Chipotle stock price technical analysis 

The weekly chart shows that the CMG share price has crashed in the past few months. This crash happened after it formed a double-top pattern at $66.55, its highest point in June and December last year. 

Its neckline was at $47.77, its lowest point on August 12. A double-top is one of the most bearish patterns in technical analysis. 

It has now formed a death cross pattern as the 50-week and 200-week Weighted Moving Averages (WMA) have formed a bearish crossover known as a death cross. This pattern normally leads to more downside over time. 

Chipotle stock price has formed a bearish flag pattern, which is made up of a vertical line and some consolidation. It normally resembles an inverted hoisted flag. 

The stock has moved to the weak, stop & reverse point of the Murrey Math Lines tool. Therefore, it will likely continue falling as sellers target the ultimate support line at $37.5. On the flip side, a move above the strong, pivot, reverse at $43.75 will invalidate the bearish outlook.

CMG stoc chart | Source: TradingView

Chipotle Mexican Grill earnings ahead 

The main catalyst for the CMG stock price is the upcoming earnings report, which will provide more information about its growth trajectory. 

The most recent results showed that the company is no longer growing as it did in the past.

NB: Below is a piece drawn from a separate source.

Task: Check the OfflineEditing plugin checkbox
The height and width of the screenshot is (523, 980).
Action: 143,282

Its revenue grew by 3% in the second quarter to $3.1 billion. Most importantly, the closely-watched comparable restaurant sales fell by 4% during the quarter.

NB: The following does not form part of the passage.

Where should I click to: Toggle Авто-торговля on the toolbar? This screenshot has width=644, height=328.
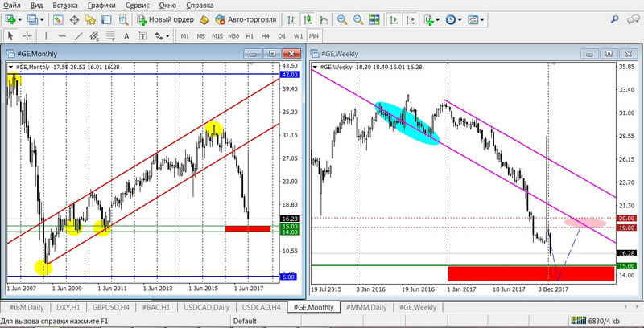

More data showed that its business deteriorated during the quarter. Its operating margin was 18.2%, down from the previous quarter’s 19.7%. Its restaurant-level operating margin also fell to 27.4%.

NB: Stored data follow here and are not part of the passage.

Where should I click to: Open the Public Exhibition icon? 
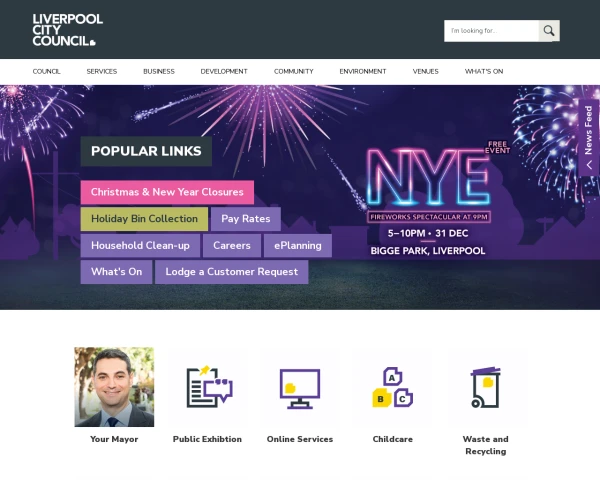pyautogui.click(x=208, y=388)
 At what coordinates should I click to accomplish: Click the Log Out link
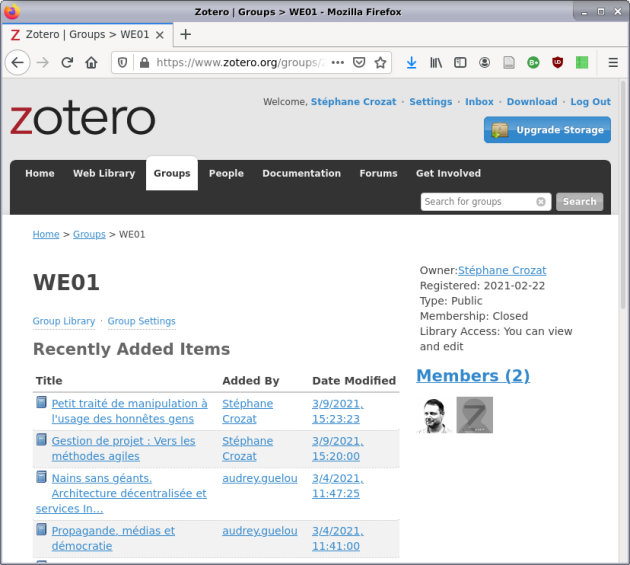click(590, 102)
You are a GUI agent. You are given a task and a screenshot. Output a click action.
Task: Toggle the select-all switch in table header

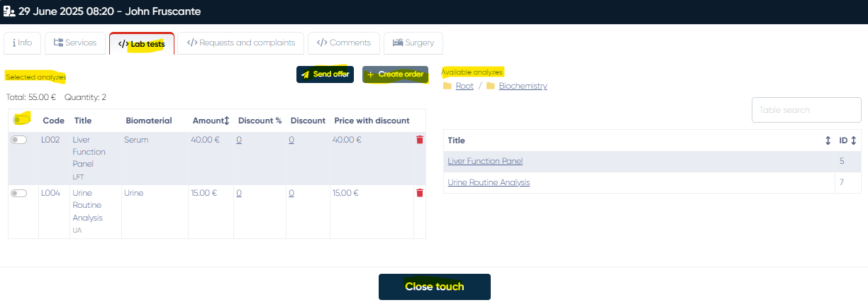coord(21,120)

Chipotle’s business has struggled since its previous CEO, Brian Niccol, left the company to become Starbucks’ CEO last year. His departure coincided with Donald Trump’s re-election and the trade war that has made it expensive to operate. 

Wall Street analysts expect that the company’s revenue will come in at $3.02 billion, a 8.20% increase from what it made last year. They also expect the numbers to show that the earnings per share grew from 27 cents to 29 cents. 

On the positive side, analysts remain optimistic that the company will bounce back now that it has gone through a valuation reset. 

Data shows that its forward P/E ratio is 34, higher than the sector median of 19. This figure makes it a bargain compared to where it was historically, as its five-year average is 58. Its non-GAAP P/E ratio is 34, also lower than the five-year average of 56.

Therefore, while Chipotle has weak technicals, there is a likelihood that it will rebound if it publishes stronger-than-expected results.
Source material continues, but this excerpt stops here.